The following is the speech made by Foreign Minister Lakshman Kadirgamar during the UN addressed debate on international terrorism. Kadurgamar reiterated Sri Lanka’s commitment to the global endeavour in the fight against terrorism and called upon the comity of nations to make as its primary objective the elimination of the supportive financial systems on which terrorism depends.

Mr. President,

On behalf of the Delegation of Sri Lanka, I convey to you the warmest congratulation on your election to the Presidency of the General Assembly.

To your predecessor, Mr. Harri Holkeri, I would also convey Sri Lanka's appreciation for the careful and devoted manner in which he presided over the affairs, and the extremely busy schedule, of the fifty-fifth session of the Assembly.


The horrors of the morning of Tuesday the eleventh of September, the spectacle of International terrorism in action viewed 'live' on television screens the world over, has cast a heavy pall on all of us and on humanity as a whole.

We are all still deeply moved by what happened in the United States that tragic morning. We will always be affected by the memories we shall carry with us for as long as we live.

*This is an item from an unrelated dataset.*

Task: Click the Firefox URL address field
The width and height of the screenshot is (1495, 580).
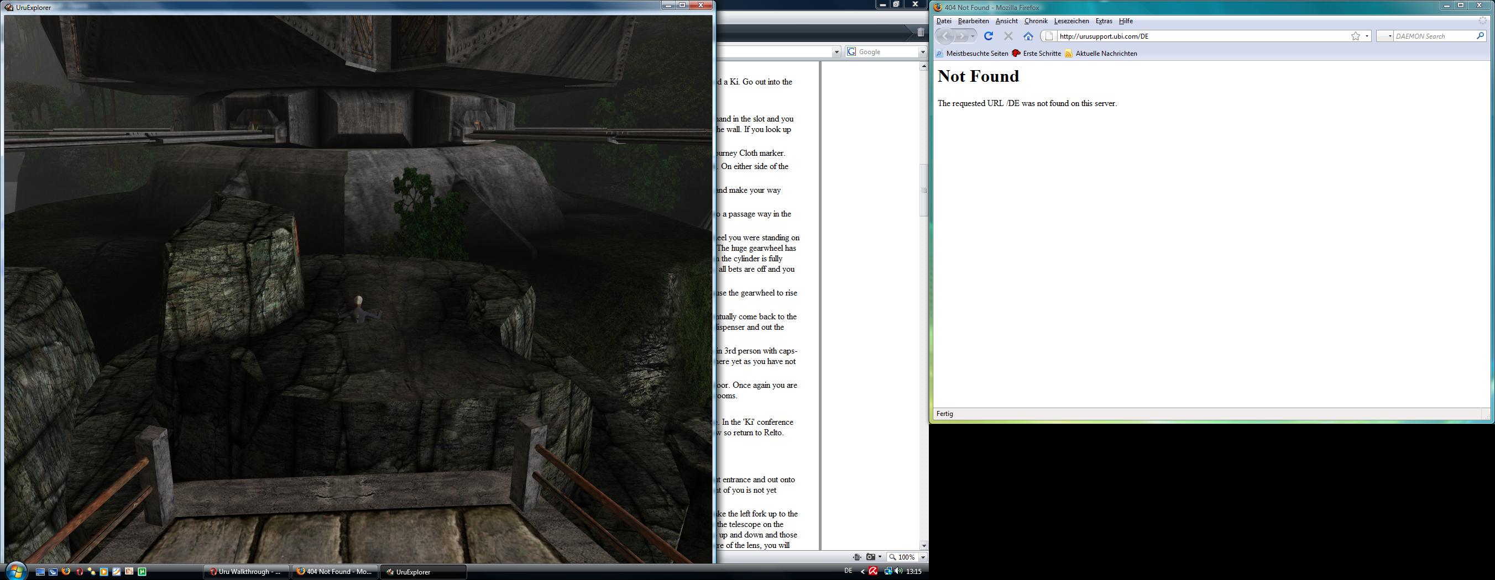Action: pos(1201,36)
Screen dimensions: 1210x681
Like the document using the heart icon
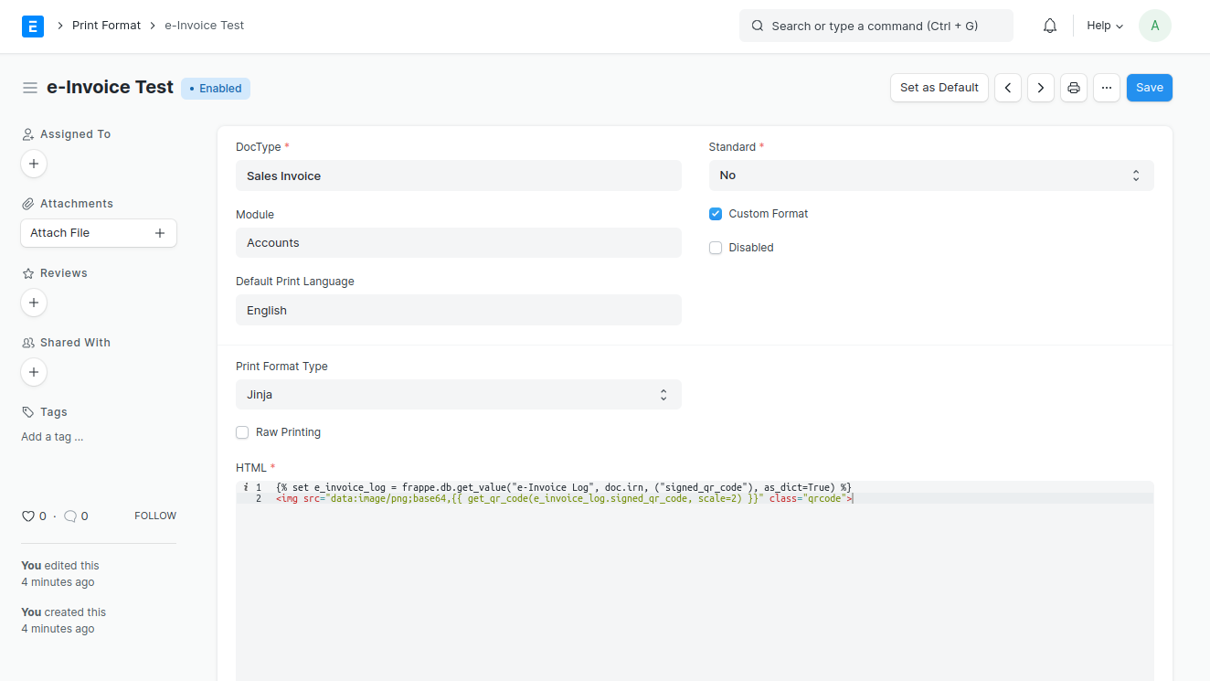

The President, the Government and the people of Sri Lanka have conveyed to the President, the Government and the people of the United States, and all those bereaved, Sri Lanka's profound condolences. On behalf of the Delegation of Sri Lanka, I would also, today, convey to the Delegation of the United States the very deepest of sympathies.


The Terrorism of the eleventh of September, so shocking as it was, gave rise to a "coming-together" of the people of the great city of New York in the finest traditions of humanity.

On the twelfth of September, the Security Council and the General Assembly convened to express: their collective condolences; an unqualified condemnation of the terrorism: a determination that those responsible should not go unpunished; and firm concurrence that terrorism threatened the foundations of human society and order and would need to be, and must be, globally removed.

Let us hope that such a deep sense of the "togetherness" of all of humanity at times of great crises will continue to be pervasive.


To ensure that those responsible for the terror of the eleventh of September are brought to justice and that those responsible are deprived of their support and their resources, whatever and wherever that may be, has the immediate urgency.

Sri Lanka has assured the Government of the United States of every possible assistance Sri Lanka could provide.

Terrorism is, sadly, no stranger to Sri Lanka. We, in Sri Lanka know terrorism, unfortunately, only too well.

We know the horrific direct consequences of an act of terrorism: the carnage; the horror; the thousands of unsuspecting innocent lives lost or maimed, in the flash of an explosion; the thousands of families then left bereaved; the countless personal tragedies that terrorism leaves in its wake.

There are also the larger disruptions of national stability and order as well: of the economy, of infrastructures, of the customary ways of life.

Yet we must not forget the elaborate funding, support and preparation - in a word the "logistics" that lie behind a single act of terrorism: the extensive secret collection organizations, their associates, their collectors, their enforcers, their many other supporters misguided or otherwise; the ability to transfer millions perhaps just by word of mouth; the numerous connections to the underworld of crime; the deliberate fanning of the flames of difference or discord in societies into the fanatical hatred from which crucible a suicide mission is born; and, above it all, there looms the reclusive leader who attracts and directs the misguided and the impressionable.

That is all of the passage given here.